42 U.S.C. § 1396e : US Code - Section 1396E: Enrollment of individuals under group health plans

Search 42 U.S.C. § 1396e : US Code - Section 1396E: Enrollment of individuals under group health plans

(a) Requirements of each State plan; guidelines
Each State plan -
(1) may implement guidelines established by the Secretary,
consistent with subsection (b) of this section, to identify those
cases in which enrollment of an individual otherwise entitled to
medical assistance under this subchapter in a group health plan
(in which the individual is otherwise eligible to be enrolled) is
cost-effective (as defined in subsection (e)(2) of this section);
(2) may require, in case of an individual so identified and as
a condition of the individual being or remaining eligible for
medical assistance under this subchapter and subject to
subsection (b)(2) of this section, notwithstanding any other
provision of this subchapter, that the individual (or in the case
of a child, the child's parent) apply for enrollment in the group
health plan; and
(3) in the case of such enrollment (except as provided in
subsection (c)(1)(B) of this section), shall provide for payment
of all enrollee premiums for such enrollment and all deductibles,
coinsurance, and other cost-sharing obligations for items and
services otherwise covered under the State plan under this
subchapter (exceeding the amount otherwise permitted under
section 1396o of this title), and shall treat coverage under the
group health plan as a third party liability (under section
1396a(a)(25) of this title).
(b) Timing of enrollment; failure to enroll
(1) In establishing guidelines under subsection (a)(1) of this
section, the Secretary shall take into account that an individual
may only be eligible to enroll in group health plans at limited
times and only if other individuals (not entitled to medical
assistance under the plan) are also enrolled in the plan
simultaneously.
(2) If a parent of a child fails to enroll the child in a group
health plan in accordance with subsection (a)(2) of this section,
such failure shall not affect the child's eligibility for benefits
under this subchapter.
(c) Premiums considered payments for medical assistance;
eligibility
(1)(A) In the case of payments of premiums, deductibles,
coinsurance, and other cost-sharing obligations under this section
shall be considered, for purposes of section 1396b(a) of this
title, to be payments for medical assistance.
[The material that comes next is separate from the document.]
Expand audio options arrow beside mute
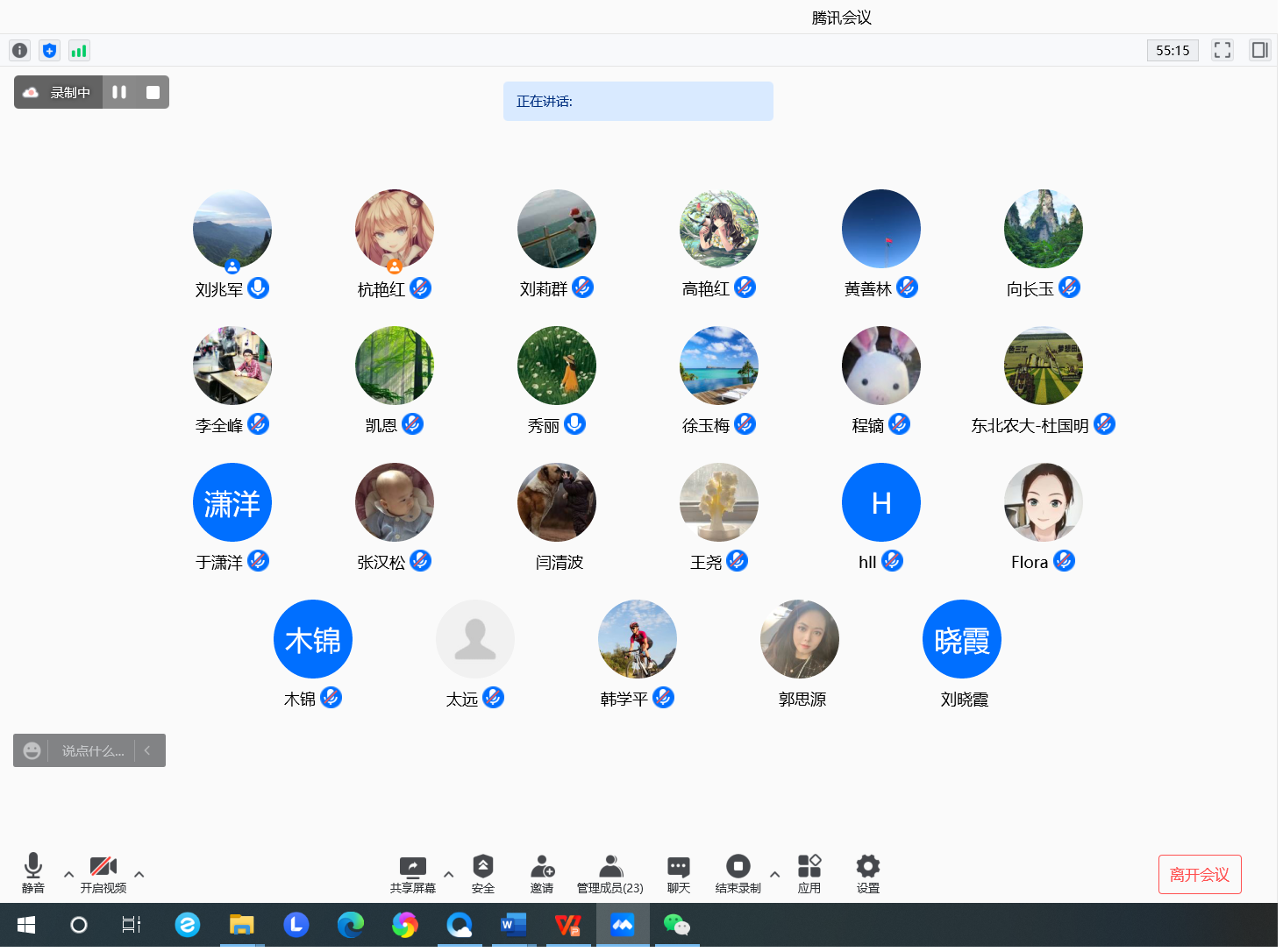This screenshot has height=952, width=1283. click(x=68, y=874)
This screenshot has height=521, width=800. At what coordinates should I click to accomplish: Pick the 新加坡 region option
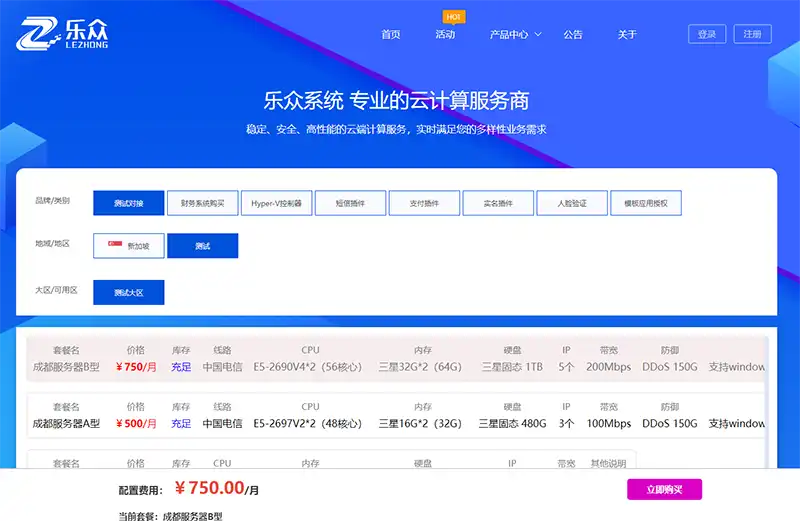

(B) If all members of a family are not eligible for medical
assistance under this subchapter and enrollment of the members so
eligible in a group health plan is not possible without also
enrolling members not so eligible -
(i) payment of premiums for enrollment of such other members
shall be treated as payments for medical assistance for eligible
individuals, if it would be cost-effective (taking into account
payment of all such premiums), but
(ii) payment of deductibles, coinsurance, and other cost-
sharing obligations for such other members shall not be treated
as payments for medical assistance for eligible individuals.
(2) The fact that an individual is enrolled in a group health
plan under this section shall not change the individual's
eligibility for benefits under the State plan, except insofar as
section 1396a(a)(25) of this title provides that payment for such
benefits shall first be made by such plan.
(d) Repealed. Pub. L. 105-33, title IV, Sec. 4741(b)(2), Aug. 5,
1997, 111 Stat. 523
(e) Definitions
In this section:
(1) The term "group health plan" has the meaning given such
term in section 5000(b)(1) of the Internal Revenue Code of 1986,
and includes the provision of continuation coverage by such a
plan pursuant to title XXII of the Public Health Service Act [42
U.S.C. 300bb-1 et seq.], section 4980B of the Internal Revenue
Code of 1986, or title VI (!1) of the Employee Retirement Income
Security Act of 1974.
(2) The term "cost-effective" means, as established by the
Secretary, that the reduction in expenditures under this
subchapter with respect to an individual who is enrolled in a
group health plan is likely to be greater than the additional
expenditures for premiums and cost-sharing required under this
section with respect to such enrollment.